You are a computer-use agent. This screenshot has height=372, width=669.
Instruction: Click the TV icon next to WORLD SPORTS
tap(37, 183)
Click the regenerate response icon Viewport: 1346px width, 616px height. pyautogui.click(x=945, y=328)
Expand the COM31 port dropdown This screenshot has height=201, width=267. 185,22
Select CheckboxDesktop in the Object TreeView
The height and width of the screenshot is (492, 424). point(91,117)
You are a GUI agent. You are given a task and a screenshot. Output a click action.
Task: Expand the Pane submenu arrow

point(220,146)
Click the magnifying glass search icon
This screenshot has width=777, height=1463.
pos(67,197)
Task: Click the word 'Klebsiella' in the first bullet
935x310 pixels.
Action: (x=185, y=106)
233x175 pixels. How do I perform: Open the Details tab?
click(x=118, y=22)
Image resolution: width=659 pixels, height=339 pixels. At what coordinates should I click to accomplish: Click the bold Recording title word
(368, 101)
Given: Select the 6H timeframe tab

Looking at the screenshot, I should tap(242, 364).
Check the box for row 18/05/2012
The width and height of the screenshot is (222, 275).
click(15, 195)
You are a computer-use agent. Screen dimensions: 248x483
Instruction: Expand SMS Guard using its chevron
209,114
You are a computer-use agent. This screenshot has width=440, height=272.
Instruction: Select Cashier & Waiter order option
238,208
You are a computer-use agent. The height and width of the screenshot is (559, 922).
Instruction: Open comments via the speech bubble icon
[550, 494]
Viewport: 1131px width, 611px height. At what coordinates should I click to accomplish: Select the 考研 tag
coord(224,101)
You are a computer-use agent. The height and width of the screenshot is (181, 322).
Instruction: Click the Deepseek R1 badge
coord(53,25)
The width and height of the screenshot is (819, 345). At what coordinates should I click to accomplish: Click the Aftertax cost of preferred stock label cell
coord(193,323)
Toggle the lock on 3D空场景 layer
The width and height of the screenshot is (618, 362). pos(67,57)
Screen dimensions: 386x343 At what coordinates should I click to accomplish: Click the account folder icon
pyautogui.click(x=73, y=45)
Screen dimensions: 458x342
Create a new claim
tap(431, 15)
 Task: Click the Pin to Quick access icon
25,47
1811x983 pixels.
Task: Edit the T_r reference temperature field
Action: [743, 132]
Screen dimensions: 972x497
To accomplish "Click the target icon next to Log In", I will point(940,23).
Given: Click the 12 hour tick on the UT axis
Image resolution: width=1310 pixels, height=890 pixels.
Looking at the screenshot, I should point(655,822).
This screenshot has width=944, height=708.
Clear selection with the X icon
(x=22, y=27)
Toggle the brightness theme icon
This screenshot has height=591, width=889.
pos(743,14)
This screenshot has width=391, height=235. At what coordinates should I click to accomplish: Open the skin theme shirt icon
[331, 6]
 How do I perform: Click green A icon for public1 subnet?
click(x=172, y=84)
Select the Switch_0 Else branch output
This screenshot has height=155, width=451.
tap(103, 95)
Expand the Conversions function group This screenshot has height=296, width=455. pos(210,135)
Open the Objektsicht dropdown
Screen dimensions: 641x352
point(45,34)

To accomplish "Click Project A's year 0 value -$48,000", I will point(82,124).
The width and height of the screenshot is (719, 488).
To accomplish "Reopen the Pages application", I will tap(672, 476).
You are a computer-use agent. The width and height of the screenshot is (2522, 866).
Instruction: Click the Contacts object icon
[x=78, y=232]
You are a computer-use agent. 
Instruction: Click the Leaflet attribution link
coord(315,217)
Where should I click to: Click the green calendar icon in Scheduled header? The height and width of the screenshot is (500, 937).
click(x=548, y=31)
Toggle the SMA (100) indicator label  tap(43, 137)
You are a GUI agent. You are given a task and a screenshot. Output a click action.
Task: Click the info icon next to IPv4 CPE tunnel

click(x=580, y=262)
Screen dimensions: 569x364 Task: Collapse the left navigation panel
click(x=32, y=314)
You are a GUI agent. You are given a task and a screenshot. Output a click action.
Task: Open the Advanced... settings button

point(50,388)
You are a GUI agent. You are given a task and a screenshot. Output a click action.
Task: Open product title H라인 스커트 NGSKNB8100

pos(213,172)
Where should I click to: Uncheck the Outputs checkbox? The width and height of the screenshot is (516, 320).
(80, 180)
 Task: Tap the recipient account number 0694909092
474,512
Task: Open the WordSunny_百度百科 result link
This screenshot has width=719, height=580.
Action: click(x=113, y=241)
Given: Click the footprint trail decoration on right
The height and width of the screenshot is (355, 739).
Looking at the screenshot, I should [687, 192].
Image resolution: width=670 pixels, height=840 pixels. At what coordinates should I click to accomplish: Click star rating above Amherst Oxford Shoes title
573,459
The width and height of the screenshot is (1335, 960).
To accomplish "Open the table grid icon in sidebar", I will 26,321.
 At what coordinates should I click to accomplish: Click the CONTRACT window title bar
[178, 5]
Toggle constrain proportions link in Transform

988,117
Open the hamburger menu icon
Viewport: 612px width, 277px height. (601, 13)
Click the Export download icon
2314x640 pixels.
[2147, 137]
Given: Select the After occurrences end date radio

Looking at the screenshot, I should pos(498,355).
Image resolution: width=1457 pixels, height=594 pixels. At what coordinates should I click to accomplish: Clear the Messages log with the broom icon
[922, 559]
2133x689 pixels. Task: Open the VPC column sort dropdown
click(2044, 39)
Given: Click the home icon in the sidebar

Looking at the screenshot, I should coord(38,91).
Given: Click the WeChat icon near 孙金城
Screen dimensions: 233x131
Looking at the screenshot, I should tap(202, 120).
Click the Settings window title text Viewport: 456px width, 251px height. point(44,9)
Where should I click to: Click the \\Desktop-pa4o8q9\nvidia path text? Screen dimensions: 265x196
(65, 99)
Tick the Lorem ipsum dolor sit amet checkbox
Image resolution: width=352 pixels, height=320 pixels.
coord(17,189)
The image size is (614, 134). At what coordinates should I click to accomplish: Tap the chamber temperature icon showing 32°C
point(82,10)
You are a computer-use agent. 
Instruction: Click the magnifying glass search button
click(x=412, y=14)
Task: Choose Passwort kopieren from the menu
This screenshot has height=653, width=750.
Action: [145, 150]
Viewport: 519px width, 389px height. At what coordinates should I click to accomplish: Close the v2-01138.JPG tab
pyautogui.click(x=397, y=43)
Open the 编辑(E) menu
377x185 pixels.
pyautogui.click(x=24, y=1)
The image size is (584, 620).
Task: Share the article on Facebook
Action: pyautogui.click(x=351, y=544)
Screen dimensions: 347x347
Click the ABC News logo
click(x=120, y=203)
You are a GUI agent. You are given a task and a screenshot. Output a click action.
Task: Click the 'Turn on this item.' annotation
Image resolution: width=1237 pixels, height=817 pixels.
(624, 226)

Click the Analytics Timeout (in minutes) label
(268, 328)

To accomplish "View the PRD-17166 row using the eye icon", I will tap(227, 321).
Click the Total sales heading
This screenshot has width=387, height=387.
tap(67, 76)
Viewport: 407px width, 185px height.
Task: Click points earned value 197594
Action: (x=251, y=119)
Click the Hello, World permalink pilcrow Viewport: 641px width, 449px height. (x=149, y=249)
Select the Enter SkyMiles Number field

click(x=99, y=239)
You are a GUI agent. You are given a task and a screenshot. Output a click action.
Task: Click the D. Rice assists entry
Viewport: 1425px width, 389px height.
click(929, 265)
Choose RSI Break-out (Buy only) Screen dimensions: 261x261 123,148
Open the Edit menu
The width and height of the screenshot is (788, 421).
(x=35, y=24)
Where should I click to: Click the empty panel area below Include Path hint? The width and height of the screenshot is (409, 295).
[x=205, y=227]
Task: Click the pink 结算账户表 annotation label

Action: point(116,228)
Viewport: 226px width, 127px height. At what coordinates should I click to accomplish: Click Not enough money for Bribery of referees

=-=-=-=-=

Task details → In the entries above, please find the line with "This screenshot has width=391, height=235." and the line with "You are a computer-use agent. The width", then write out exactly those two lines and every line between them, and nothing more.

Answer to the problem →
This screenshot has width=391, height=235. At what coordinates should I click to accomplish: Open the skin theme shirt icon
[331, 6]
 How do I perform: Click green A icon for public1 subnet?
click(x=172, y=84)
Select the Switch_0 Else branch output
This screenshot has height=155, width=451.
tap(103, 95)
Expand the Conversions function group This screenshot has height=296, width=455. pos(210,135)
Open the Objektsicht dropdown
Screen dimensions: 641x352
point(45,34)

To accomplish "Click Project A's year 0 value -$48,000", I will point(82,124).
The width and height of the screenshot is (719, 488).
To accomplish "Reopen the Pages application", I will tap(672, 476).
You are a computer-use agent. The width and height of the screenshot is (2522, 866).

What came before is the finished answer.